= Trackle =

Trackle was an online service that enabled users to track what they cared about on the web in one central place. Trackle offered a variety of information categories that users could keep tabs on and share like-interests with groups of users via Twitter, SMS and Email.

As of 2013, the domain name redirects to a different company founded by the same person.

== What it did ==

Trackle notified its users whenever there was some new information on topics of their interest. Following are some of the categories users could register to get notifications ( "alerts"):

- Local information specific to a user's neighborhood or city
  - Any new crime reported in a user's neighborhood recently
  - Local events and news
  - Recent home price fluctuations
- Social events relating to a user's friends and groups
  - New job leads with matching criteria
  - Birthdays and special occasions
- Shopping
  - New classifieds listings on Craigslist
  - Price drops on desired products
  - Product availability
- Sports
  - Major league sports scores (NFL, NBA, NHL, MLB)
  - NCAA football and basketball
  - Ski conditions

== How it worked ==

Trackle defined search agents called "Tracklets" to store settings for a particular type of search.
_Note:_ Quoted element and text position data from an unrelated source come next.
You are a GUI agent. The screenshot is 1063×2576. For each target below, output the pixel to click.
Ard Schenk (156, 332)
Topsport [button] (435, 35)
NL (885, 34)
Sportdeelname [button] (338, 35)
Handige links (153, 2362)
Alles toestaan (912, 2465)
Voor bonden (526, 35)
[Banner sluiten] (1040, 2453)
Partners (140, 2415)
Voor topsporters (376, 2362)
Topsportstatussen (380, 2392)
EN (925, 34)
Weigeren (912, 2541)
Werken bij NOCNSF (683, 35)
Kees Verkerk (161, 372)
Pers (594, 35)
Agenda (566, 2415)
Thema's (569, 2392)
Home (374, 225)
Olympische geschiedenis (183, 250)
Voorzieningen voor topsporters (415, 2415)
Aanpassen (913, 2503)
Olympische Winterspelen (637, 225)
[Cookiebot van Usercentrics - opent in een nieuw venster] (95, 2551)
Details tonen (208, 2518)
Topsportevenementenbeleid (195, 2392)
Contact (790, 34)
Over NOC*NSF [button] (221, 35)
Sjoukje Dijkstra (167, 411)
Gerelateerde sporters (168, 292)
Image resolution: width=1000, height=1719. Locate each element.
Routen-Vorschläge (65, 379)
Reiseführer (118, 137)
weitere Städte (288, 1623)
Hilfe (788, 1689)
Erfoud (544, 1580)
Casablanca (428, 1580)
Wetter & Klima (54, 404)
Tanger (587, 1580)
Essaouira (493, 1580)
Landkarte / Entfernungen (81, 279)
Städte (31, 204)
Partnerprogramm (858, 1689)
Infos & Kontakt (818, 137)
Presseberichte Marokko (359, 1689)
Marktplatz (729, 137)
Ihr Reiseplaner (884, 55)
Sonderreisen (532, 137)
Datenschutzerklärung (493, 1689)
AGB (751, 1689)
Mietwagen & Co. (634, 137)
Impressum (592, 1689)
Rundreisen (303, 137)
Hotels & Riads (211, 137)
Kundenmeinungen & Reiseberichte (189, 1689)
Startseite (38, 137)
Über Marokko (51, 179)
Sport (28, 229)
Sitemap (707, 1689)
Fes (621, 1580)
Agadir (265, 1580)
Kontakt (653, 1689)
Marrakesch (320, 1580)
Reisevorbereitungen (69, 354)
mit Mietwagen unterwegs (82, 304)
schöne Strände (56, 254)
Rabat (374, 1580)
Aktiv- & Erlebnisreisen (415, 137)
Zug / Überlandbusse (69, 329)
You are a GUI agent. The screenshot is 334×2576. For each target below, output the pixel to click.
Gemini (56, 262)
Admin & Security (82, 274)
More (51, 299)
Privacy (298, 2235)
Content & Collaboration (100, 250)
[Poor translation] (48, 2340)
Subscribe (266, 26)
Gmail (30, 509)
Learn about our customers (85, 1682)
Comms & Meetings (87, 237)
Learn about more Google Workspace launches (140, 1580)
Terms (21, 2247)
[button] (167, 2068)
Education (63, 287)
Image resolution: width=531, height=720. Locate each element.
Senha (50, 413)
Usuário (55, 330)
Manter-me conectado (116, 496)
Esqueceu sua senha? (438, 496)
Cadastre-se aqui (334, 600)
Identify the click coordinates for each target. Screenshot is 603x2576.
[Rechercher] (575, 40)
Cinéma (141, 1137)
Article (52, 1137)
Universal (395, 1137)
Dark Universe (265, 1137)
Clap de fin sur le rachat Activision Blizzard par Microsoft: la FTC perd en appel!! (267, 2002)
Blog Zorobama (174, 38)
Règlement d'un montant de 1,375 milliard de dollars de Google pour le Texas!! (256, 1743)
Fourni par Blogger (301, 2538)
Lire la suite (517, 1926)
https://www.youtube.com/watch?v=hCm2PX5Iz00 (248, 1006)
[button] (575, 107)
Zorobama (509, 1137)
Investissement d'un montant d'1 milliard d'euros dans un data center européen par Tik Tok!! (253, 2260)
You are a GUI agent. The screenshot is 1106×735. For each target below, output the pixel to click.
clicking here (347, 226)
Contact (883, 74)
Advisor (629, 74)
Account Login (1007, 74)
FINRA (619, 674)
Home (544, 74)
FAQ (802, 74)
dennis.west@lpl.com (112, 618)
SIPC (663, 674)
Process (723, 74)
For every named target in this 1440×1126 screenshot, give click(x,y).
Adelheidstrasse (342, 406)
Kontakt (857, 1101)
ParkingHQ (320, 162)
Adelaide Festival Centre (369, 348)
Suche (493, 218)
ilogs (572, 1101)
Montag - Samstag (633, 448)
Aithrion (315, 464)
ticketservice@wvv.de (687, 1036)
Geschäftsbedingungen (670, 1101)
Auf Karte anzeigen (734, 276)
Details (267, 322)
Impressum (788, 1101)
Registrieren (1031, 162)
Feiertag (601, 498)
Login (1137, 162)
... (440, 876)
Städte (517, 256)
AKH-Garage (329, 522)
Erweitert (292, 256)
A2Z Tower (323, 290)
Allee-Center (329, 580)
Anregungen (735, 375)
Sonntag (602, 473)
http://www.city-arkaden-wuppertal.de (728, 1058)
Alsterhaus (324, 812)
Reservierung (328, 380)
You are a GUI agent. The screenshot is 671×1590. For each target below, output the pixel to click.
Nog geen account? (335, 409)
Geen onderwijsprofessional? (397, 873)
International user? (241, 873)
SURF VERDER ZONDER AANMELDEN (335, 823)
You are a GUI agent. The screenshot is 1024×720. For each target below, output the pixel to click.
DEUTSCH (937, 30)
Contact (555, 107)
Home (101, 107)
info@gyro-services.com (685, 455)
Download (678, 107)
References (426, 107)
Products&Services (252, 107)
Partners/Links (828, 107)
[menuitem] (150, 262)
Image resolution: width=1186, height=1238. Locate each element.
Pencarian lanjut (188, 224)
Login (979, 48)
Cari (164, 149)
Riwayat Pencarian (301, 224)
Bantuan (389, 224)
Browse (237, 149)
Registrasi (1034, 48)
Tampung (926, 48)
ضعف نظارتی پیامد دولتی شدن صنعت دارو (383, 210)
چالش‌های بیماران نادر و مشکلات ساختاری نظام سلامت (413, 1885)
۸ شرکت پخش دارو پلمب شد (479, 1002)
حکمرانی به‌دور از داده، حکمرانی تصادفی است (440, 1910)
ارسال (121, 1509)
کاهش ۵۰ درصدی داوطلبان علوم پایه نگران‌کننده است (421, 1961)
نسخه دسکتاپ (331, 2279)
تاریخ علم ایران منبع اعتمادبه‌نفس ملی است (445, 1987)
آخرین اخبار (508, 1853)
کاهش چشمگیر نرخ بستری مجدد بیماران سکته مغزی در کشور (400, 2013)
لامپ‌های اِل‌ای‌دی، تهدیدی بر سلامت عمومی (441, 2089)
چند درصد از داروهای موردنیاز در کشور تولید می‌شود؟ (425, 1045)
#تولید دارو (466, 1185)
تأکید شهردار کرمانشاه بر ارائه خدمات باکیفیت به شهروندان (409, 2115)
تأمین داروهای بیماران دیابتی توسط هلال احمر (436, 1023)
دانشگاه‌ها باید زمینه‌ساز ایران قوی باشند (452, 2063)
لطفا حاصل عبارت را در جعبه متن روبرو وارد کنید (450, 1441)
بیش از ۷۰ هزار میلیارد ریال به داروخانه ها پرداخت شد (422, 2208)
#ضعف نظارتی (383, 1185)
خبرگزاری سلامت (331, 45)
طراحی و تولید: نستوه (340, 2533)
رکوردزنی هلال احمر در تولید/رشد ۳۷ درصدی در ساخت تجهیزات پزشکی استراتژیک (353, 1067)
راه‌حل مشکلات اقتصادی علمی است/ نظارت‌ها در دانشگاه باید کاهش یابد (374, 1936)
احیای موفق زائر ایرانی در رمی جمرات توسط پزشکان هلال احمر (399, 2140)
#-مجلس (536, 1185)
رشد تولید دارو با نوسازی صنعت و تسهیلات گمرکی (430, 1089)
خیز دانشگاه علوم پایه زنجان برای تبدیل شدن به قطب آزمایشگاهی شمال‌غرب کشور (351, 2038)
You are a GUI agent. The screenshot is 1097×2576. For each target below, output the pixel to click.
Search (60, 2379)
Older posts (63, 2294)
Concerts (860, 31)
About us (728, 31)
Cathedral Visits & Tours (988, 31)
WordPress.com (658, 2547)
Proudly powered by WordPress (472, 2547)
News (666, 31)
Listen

Users could set up Tracklets for categories of interest and personalize the Tracklets by entering appropriate information, for example, zip code for weather alert, actor name for upcoming movie releases, and product details for tracking price drops. Trackle alert platform was linked to RSS feeds from various content providers. Trackle ran the personalized searches periodically in the background and got the requested content. It generated alerts whenever it found a new match and provided automatic notifications over the web, email or SMS based on the Tracklet configuration. Trackle offered a "preview" feature to enable users to refine their custom parameters before setting up a Tracklet for a new category. Users could lookup Tracklets being used by any of their friends as long as they had marked them marked as 'public'.

== Company ==

Trackle was founded by Pavan Nigam, a Silicon Valley–based entrepreneur, who co-founded Healtheon, and was founder/CEO of Cendura, later acquired by Computer Associates; and Naveen Saxena, a seasoned technology executive who has held senior positions at Cisco, Healtheon and Fidelity. Trackle was funded by NEA (New Enterprise Associates) and angel investors. Trackle was a privately held company based in Sunnyvale, California.